In vivo and real-time monitoring of gene
expression in the deep structure of the brain could bring beneficial information for understanding neuroendocrine and
autonomic nervous system. We developed a system which could monitor green
fluorescent protein (GFP)-expression in the rat brain via optical fiber. One terminal of optical fiber was connected to blue semiconductor laser oscillators/ green fluorescent detector. The other terminal was inserted
into the brain and fixed with the cranium. Because the optical
fiber is vulnerable to twist caused by animal
free moving, we also developed a cage which turns the floor in
response to turning of rat’s head for relief of twist-stress of optical fiber
between laser oscillator / fluorescent detector and the rat’s head.
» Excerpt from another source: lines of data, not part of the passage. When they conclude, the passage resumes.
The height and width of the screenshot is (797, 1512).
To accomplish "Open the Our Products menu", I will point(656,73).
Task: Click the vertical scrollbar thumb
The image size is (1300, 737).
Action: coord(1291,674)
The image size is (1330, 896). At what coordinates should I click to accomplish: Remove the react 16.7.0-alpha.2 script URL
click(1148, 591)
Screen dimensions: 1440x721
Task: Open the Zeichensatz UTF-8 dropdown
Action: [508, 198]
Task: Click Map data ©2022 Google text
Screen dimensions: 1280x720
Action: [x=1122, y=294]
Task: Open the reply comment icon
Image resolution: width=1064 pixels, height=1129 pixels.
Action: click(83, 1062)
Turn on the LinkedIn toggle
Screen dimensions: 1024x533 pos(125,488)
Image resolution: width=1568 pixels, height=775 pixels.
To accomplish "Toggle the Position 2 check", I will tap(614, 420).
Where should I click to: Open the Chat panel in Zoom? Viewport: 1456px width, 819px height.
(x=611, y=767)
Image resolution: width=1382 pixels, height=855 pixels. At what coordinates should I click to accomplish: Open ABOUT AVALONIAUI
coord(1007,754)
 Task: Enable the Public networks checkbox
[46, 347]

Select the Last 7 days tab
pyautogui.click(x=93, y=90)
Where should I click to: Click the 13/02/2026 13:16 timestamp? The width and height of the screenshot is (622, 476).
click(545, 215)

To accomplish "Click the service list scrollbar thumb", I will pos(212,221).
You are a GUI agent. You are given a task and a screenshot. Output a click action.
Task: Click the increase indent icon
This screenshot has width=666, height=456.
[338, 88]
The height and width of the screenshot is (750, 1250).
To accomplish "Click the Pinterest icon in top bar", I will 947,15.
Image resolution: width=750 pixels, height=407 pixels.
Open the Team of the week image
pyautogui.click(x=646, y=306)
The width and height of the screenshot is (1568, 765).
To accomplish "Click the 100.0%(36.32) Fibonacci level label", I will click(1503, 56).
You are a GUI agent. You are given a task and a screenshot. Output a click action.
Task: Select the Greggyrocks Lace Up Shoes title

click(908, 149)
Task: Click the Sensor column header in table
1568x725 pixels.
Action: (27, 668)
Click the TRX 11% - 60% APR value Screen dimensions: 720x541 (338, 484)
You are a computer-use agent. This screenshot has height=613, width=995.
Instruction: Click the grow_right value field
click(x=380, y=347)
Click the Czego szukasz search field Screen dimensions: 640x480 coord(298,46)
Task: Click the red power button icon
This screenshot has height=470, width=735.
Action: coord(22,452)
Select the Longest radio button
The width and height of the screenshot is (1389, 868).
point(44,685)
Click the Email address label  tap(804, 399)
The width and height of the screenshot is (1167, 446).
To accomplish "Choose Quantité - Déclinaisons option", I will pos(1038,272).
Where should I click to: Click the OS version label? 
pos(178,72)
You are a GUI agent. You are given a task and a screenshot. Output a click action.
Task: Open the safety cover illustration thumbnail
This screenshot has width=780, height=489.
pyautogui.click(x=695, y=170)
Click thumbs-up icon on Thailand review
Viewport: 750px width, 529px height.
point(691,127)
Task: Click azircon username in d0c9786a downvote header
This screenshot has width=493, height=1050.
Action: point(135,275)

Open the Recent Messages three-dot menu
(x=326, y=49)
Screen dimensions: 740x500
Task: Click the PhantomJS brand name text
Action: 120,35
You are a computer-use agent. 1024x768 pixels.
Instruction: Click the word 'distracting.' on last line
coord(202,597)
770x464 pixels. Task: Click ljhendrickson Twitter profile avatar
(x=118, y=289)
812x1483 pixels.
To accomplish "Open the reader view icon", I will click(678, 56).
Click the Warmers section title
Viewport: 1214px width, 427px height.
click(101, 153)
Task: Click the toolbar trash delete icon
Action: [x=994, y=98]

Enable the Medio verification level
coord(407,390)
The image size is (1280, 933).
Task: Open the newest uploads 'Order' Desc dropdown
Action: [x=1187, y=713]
This
system enables real-time monitoring of GFP-expression with awake and
unrestrained rat for a week or more. We applied this system to the
arginine vasopressin (AVP)-eGFP transgenic rats in which GFP was expressed in
the paraventricular nucleus (PVN) and the supraoptic nucleus (SON) in the
hypothalamus. These transgenic rats have been reported an increase of GFP-expression
in the PVN and the SON under salt-loading condition (Ueta et al. Endocrinology, 2005). Using our real-time monitoring
system, we detected an increase of AVP-expression in the hypothalamus via GFP-expression under dehydration. After
monitoring via optical fiber, the brain were fixed and cut into slices
for observation of the position of fiber-insertion. We also found fluctuation
of fluorescent intensity with several hours period. It was considered to be reflected
by AVP-expression with the same period. In this study, we show a new monitoring
tool of gene expression in the deep structure of brain.